Here at Hope Lies at 24 Frames Per Second it has been noted on several occasions in the past just how strong Jack Nicholson’s body of work was during the early to mid 1970’s. Between Easy Rider and One Flew Over The Cuckoo’s Nest Nicholson racked up some of the all-time great performances of the cinema, working alongside the likes of Michelangelo Antonioni, Mike Nichols, Roman Polanski and Hal Ashby on films as downright great as The Passenger, Chinatown, Five Easy Pieces and The Last Detail. In between this run he found time to try his hand at directing, and Drive, He Said is the result of that experiment.

The charting of a disillusioned ball player, cut to the backdrop of the campus revolutions, Drive, He Said impresses on several fronts. The strikingly staged basketball scenes in the movies pushed me into thinking of other great films portraying the sport. Karel Reisz’s The Gambler immediately sprung to mind, as did Steve James’s powerful documentary, Hoop Dreams, and while there are the likes of Teen Wolf and White Men Can’t Jump, which are guilty pleasures at best, few concrete classics are set within the world of the sport. Oh, and lets not forget the purely of their time Harlem Globetrotter and Michael Jordan vehicles, although it should probably be said that they concerned themselves with a mainstream, none-sports concerned audience, plying spectacle as their ware, as opposed to analysis or commentary on the actual sport. That being said, Drive, He Said might be accused of the same, but while Nicholson’s film has aspirations that veer wildly from what one might deem to be a commentary on the sport, the placement of said sport, and the protagonists role within that is completely integral to the wider scope of the film. The veracity of the ball game contrasts perfectly with the inner turmoil of the grad-school terrorists, with the ballplayers acting as channels of sorts for the thoughts of the “revolutionaries”, albeit not in any literal manner. The film calms itself using footage of ballet dancers, imagery which directly counters that of the basketball court. The realism of the basketball sequences is reinforced by Nicholson’s use of real basketball players (real appears to be a running theme throughout the film, with many of the riot sequences cut together from footage of an actual campus riot that took place during filming).

Hector is an awkward character, and William Tepper an interesting screen presence. Gangly and passive looking, Hector isn’t your standard protagonist, but the New Hollywood was all about deconstructing cinematic expectations. The character of Gabriel, Hector’s draft-avoiding flat-mate portrayed by Michael Margotta reminds of Nicholson’s Randall McMurphy from One Flew Over The Cuckoo’s Nest. His encounter with the army is genuinely hilarious, with his self-inflicted deteriorating mental state proving a solid secondary narrative stand throughout the film, which in turn aptly reflects Hector’s own story arc, as the two roles spiral toward one another.

• **Data**
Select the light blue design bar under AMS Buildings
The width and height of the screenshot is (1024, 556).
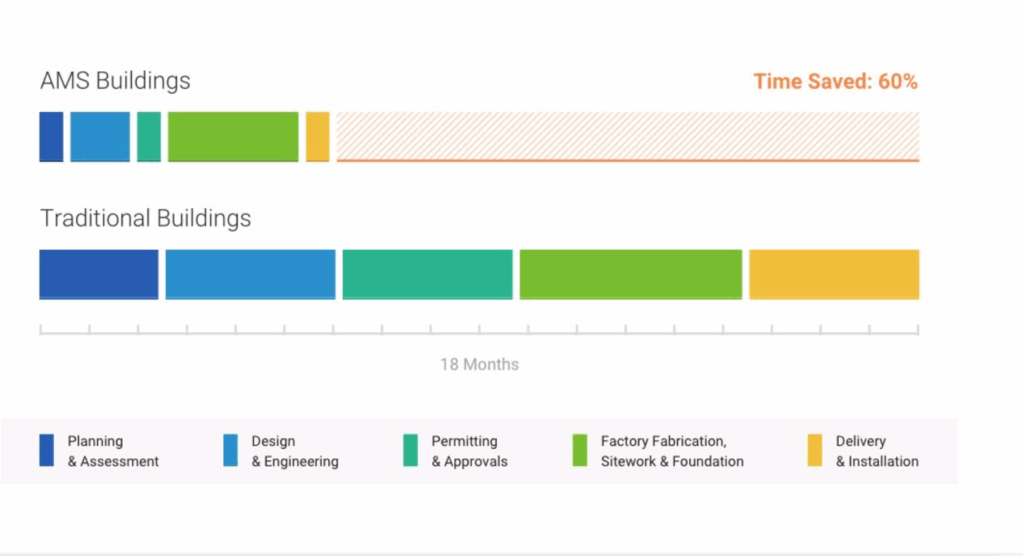coord(100,137)
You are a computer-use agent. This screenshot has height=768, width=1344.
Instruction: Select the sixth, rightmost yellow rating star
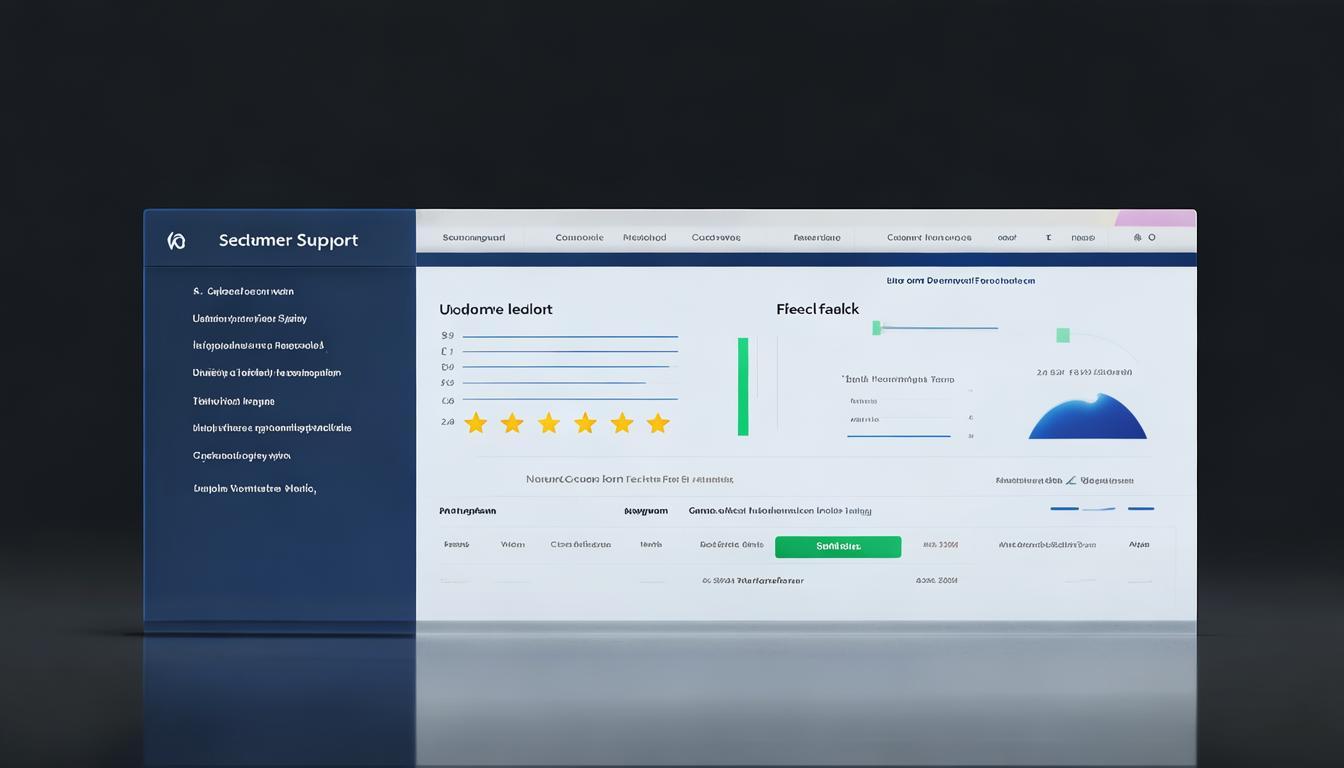click(658, 423)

• **Exercise set**
1. Please return everything in the Drive, He Said review from "Hector is an" down to "toward one another.", copied word for word.
2. Resume the Drive, He Said review, starting right after its final sentence.

• **Written responses**
1.
Hector is an awkward character, and William Tepper an interesting screen presence. Gangly and passive looking, Hector isn’t your standard protagonist, but the New Hollywood was all about deconstructing cinematic expectations. The character of Gabriel, Hector’s draft-avoiding flat-mate portrayed by Michael Margotta reminds of Nicholson’s Randall McMurphy from One Flew Over The Cuckoo’s Nest. His encounter with the army is genuinely hilarious, with his self-inflicted deteriorating mental state proving a solid secondary narrative stand throughout the film, which in turn aptly reflects Hector’s own story arc, as the two roles spiral toward one another.

2.
The film is notable in its representation of the media. Set at a time when the mainstream media was a target of the counter-culture, the corporate media act as a deus ex machina within Hector’s tale. Requests for Interviews act as punctuation points of sorts anytime confrontation becomes too much (most notably in the moments following the game “invasion” at the opening of the film, and during Bruce Dern’s wonderful half time pep talk). Television cameras block the route to the basketball court and autograph hunters break the most dramatic scene in the film in half, again reinforcing the films subversive streak. Likewise, the film is full of in-jokes and references. Robert Towne, a famously awful actor, shows up as a neglected, reverse — mentor of sorts, with his character in many ways reflective of the attitude of the New Hollywood towards the old guard. There is a shot that is clearly intended as homage to Robert Bresson’s Pickpocket too, like for like in its construction. The biggest crime that the revolutionaries commit is the releasing of the leopard mascot during the ball game, with the image of the leopard one forever etched in the Hollywood slapstick hall of fame thanks to Hawks’ Bringing Up Baby. The film also recalls Godard’s La Chinoise, that other classic of college revolutionaries.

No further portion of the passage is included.